Epigenetic Drivers of Hematopoietic Stem Cell Aging
2013 new Scholar Award in aging
The process of aging involves a progressive decline in physiology and function of our tissues. Current research suggests that we age, in part, due to reduced function of self-renewing stem cells that are required for tissue rejuvenation of many tissue types. Our understanding of why and how stem cells decline in function during aging is incomplete. The question of how stem cells age is presently best addressed using the blood (hematopoietic) system, where hematopoietic stem cells (HSCs) are easily purified and studied in well-validated assays such as bone marrow transplantation. A number of health conditions involving the blood system are more prevalent in aged populations including immune deficiency, anemia, bone marrow failure and predisposition to acute myeloid leukemia (AML). All of these contribute significantly to increased morbidity and mortality.

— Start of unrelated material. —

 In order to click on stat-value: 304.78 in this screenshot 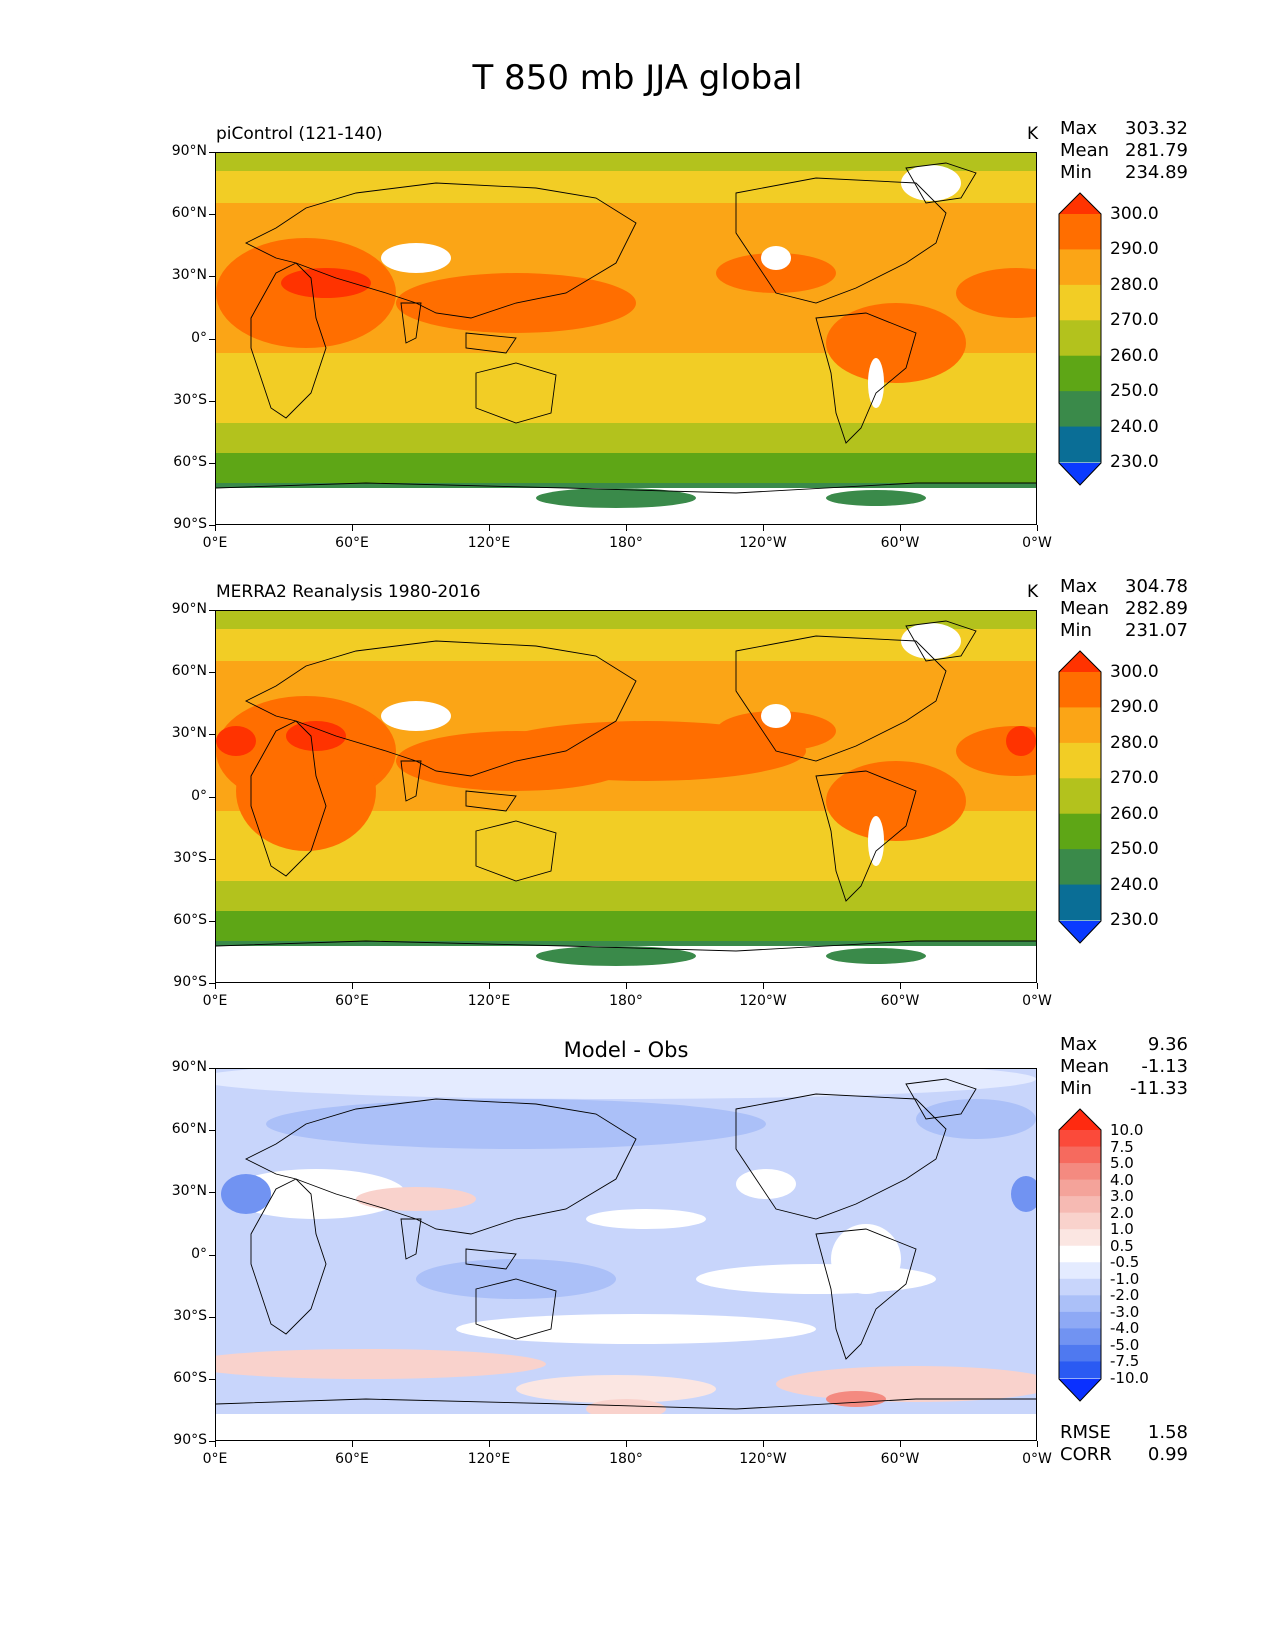, I will do `click(1156, 586)`.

Our research focuses on how epigenetic mechanisms contribute to HSC aging. Epigenetics, the study of changes in gene activity that are not caused by changes in the DNA sequence, is emerging as an exciting new frontier in stem cell aging. Our research focuses on a specific form of epigenetic regulation, called DNA methylation. We use cutting-edge techniques to define specific epigenetic changes that occur during HSC aging, and combine this with unique mutant mouse models to test whether these changes accelerate aging. Our research also examines how therapies that are known to rejuvenate HSCs, such as rapamycin, are dependent upon inducing epigenetic changes. Together, our results will define epigenetic mechanisms that promote or prevent HSC aging, offering a means to extend human healthspan by preventing or reversing age-associated immune deficiency, anemia, marrow failure, and predisposition to cancer.